Là dessus, il y a des projets qui me font marrer, sur lesquels je code des machins, et ça m'amuse et c'est cool. Par exemple on a fait une grosse verrue à un moment dans rabbitMQ, je suis en train d'essayer de le réécrire propre en Erlang. Alors en vrai je ne suis pas un bon développeur Erlang, et j'ai pas forcément le temps, mais j'essaie de faire un truc propre pour qu'on puisse l'open-sourcer. Donc en fait ça emmerde personne chez Clever. Tout continuer à tourner et quand ça marche Marc Antoine pourra décider si ça part en prod ou pas. Moi j'aurai fait mon gros bordel en open-source et il fera ce qu'il veut.

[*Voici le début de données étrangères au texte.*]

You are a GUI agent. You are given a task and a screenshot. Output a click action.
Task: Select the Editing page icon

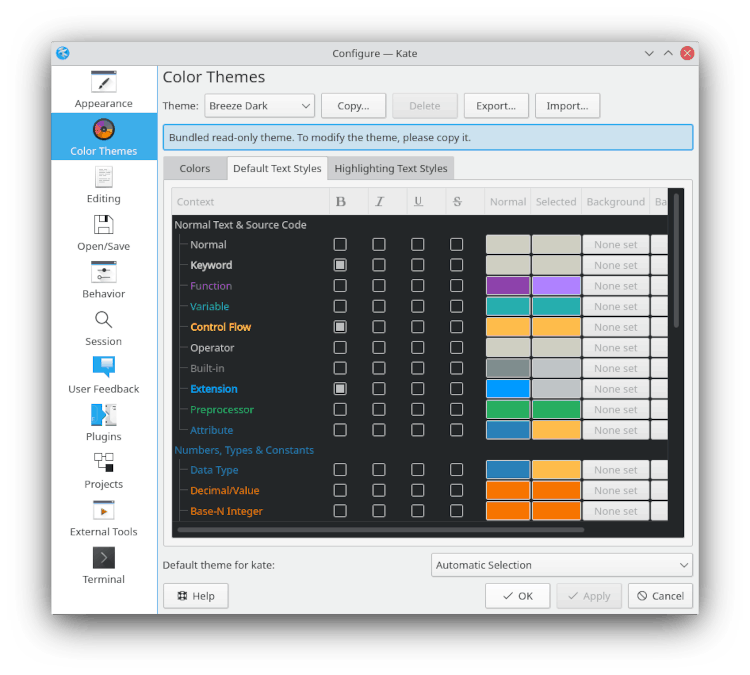point(104,177)
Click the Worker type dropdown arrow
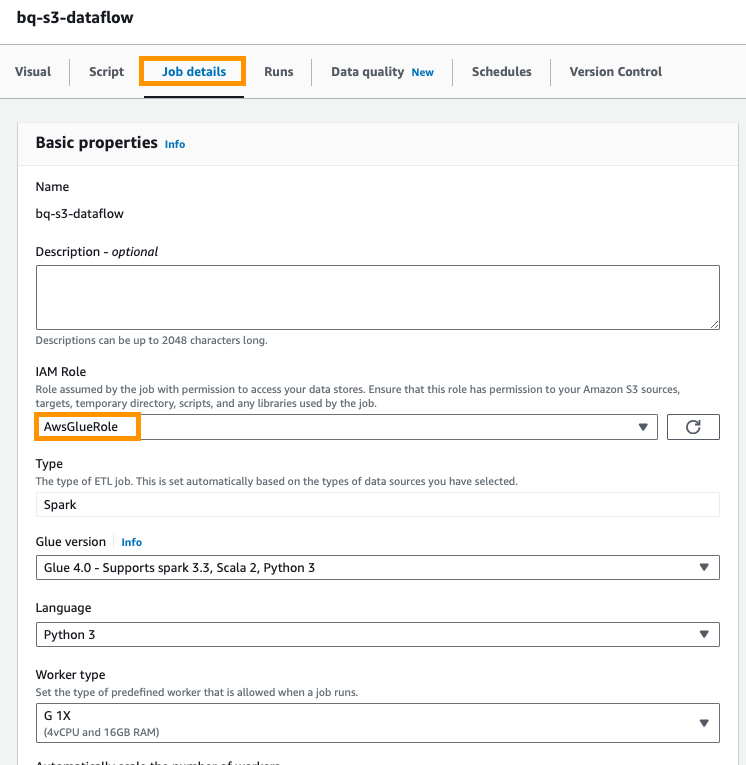Screen dimensions: 746x765 coord(703,723)
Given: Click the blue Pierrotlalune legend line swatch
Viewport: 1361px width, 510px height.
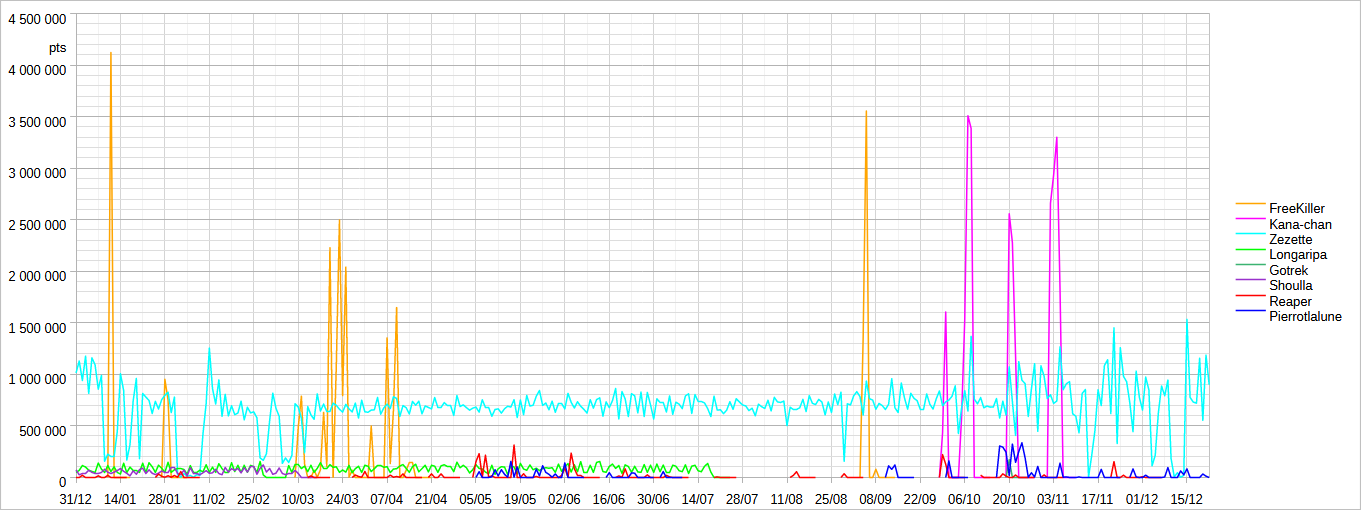Looking at the screenshot, I should point(1250,317).
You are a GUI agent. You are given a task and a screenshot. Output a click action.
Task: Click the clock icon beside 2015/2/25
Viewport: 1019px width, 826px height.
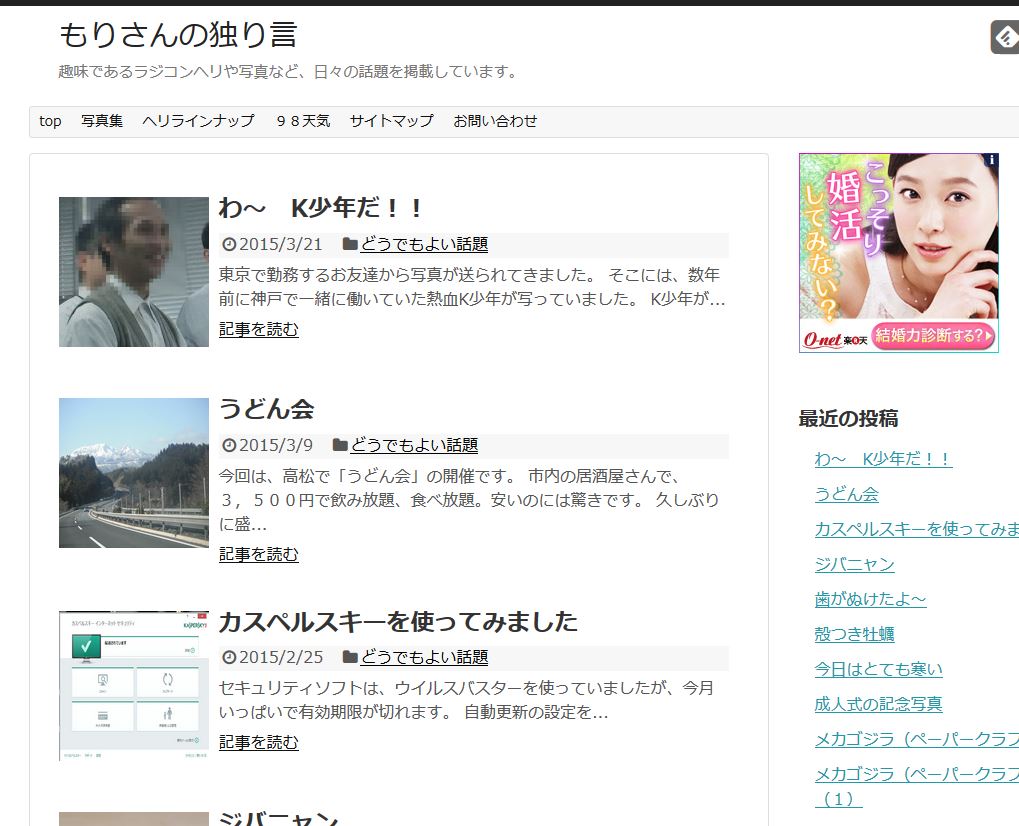click(228, 657)
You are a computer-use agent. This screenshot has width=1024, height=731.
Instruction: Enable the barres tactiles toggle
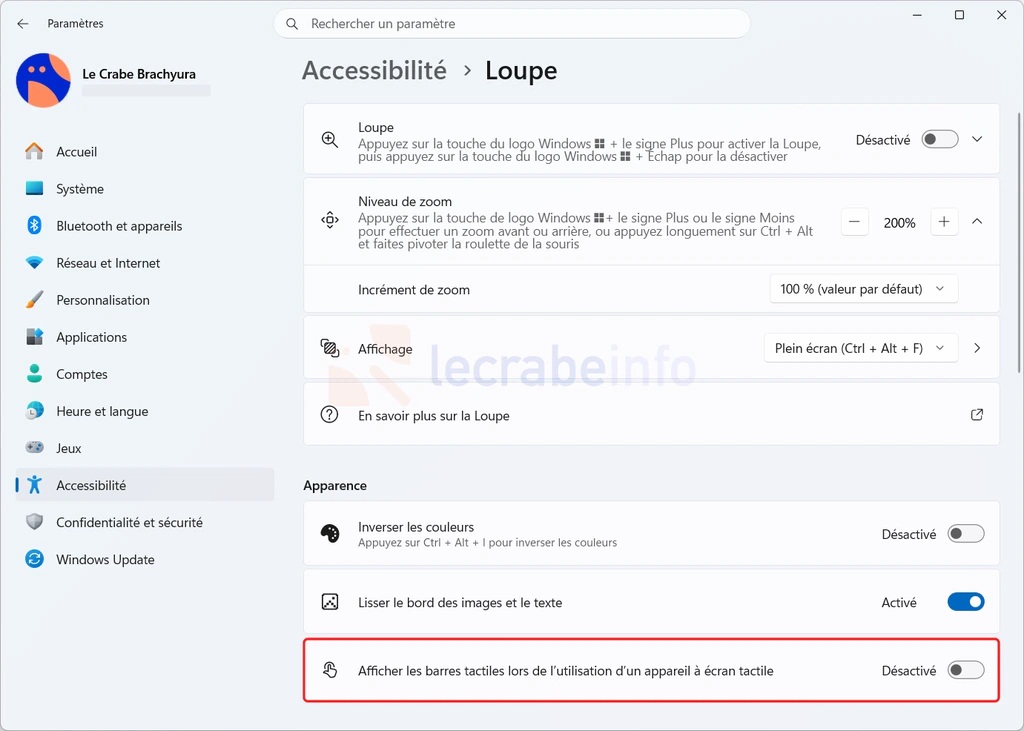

Après, je continue à beaucoup m'informer, à beaucoup tester de trucs, parce que je considère que je dois rester un développeur. Et je considère que je dois continuer à faire de l'ops. J'ai des serveurs sous management, sur lesquels on lance des trucs qui ne sont pas Clever. C'est à dire que j'ai des stacks, par exemple toutes les stacks d'orchestration, sur des serveurs sur lesquels on lance des trucs et tout. Donc je continue à en faire, par contre ce n'est pas sur des trucs critiques quoi. En vrai, mon métier aujourd'hui est de faire des ventes, de l'administratif, de la représentation, du marketing, de dire oui ou non à des gens, de répondre à mes mails, ce qui désespère complètement les mecs qui attendent des réponses... Et de faire du recrutement, ce qui était dernièrement une grosse occupation chez moi, parce que vous ne le savez pas mais on a aussi recruté un mec hyper cool qui s'appelle Yoann au marketing. Toutes ces nouvelles arrivées, ça m'a pris beaucoup de temps. Donc des fois je vais pouvoir faire de la techno dans la journée, ou pas, mais j'essaie de rester développeur.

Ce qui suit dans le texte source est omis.